Herton Escobar, Jornal da USP

Professor da USP e ex-ministro da Educação vai liderar a maior entidade da ciência brasileira pelos próximos dois anos

Renato Janine Ribeiro – Montagem sobre foto de Valter Campanato/EBC e JC Notícias/SBPC

O filósofo Renato Janine Ribeiro, professor titular da Faculdade de Filosofia, Letras e Ciências Humanas da Universidade de São Paulo (USP) e ex-ministro da Educação, será o novo presidente da Sociedade Brasileira para o Progresso da Ciência (SBPC) pelos próximos dois anos. Ele foi eleito nesta terça-feira, 22 de junho, com 1.205 votos (63% do total), em uma eleição que contou com a adesão de 60% dos sócios da entidade (o maior índice dos últimos dez anos). As duas vagas de vice-presidência serão ocupadas pela socióloga Fernanda Sobral, professora aposentada da Universidade de Brasília, e pelo físico Paulo Artaxo, professor titular do Instituto de Física da USP — que receberam 1.116 e 683 votos, respectivamente, num total de quatro candidatos.

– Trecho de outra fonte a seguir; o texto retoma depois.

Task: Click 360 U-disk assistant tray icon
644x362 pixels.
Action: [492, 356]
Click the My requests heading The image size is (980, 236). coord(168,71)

“Agora é hora de unir todo mundo”, disse Ribeiro ao Jornal da USP. “Temos todos os mesmos ideais. Além da Ciência, que está no seu nome, a SBPC tem a ver com Educação, Tecnologia, Saúde, Meio Ambiente, inclusão social; um pacote de tudo que pode contribuir para o futuro do Brasil”, completou o filósofo. “Quando a gente voltar a se desenvolver e voltar a ter futuro, precisaremos juntar todos esses elementos de novo. Temos muitas dificuldades e muito trabalho pela frente.”

Acadêmico, escritor e intelectual renomado, Ribeiro já foi ministro da Educação, em 2015, e diretor de Avaliação da Coordenação de Aperfeiçoamento de Pessoal de Nível Superior (Capes), de 2004 a 2008 — um dos cargos mais importantes da pós-graduação brasileira. Foi a segunda vez que ele concorreu à presidência da SBPC, em disputa com o neurocientista Carlos Alexandre Netto, da Universidade Federal do Rio Grande do Sul. A primeira candidatura foi em 2003, quando perdeu uma disputa apertada com o físico Ennio Candotti (veja a lista completa da diretorias anteriores da entidade abaixo).

Maior entidade representativa da ciência no País, a SBPC tem cerca de 3.500 sócios, 165 entidades científicas afiliadas, e realiza eleições a cada dois anos. Desde 2011, essa é a primeira vez que a disputa teve mais de um candidato; o que “mostra a vitalidade da instituição e assegura a diversidade de opiniões”, segundo o bioquímico Walter Colli, professor aposentado do Instituto de Química da USP, que presidiu a comissão eleitoral da SBPC (leia o comentário completo dele abaixo).

Fundada em 1948, a SBPC desempenha um papel crucial de representação da sociedade civil em prol da ciência e da educação no Brasil. Durante a ditadura militar, também atuou fortemente em defesa da democracia e das Diretas Já, como relata essa edição especial do Jornal da Ciência, de dezembro de 2018, sobre os 70 anos da entidade.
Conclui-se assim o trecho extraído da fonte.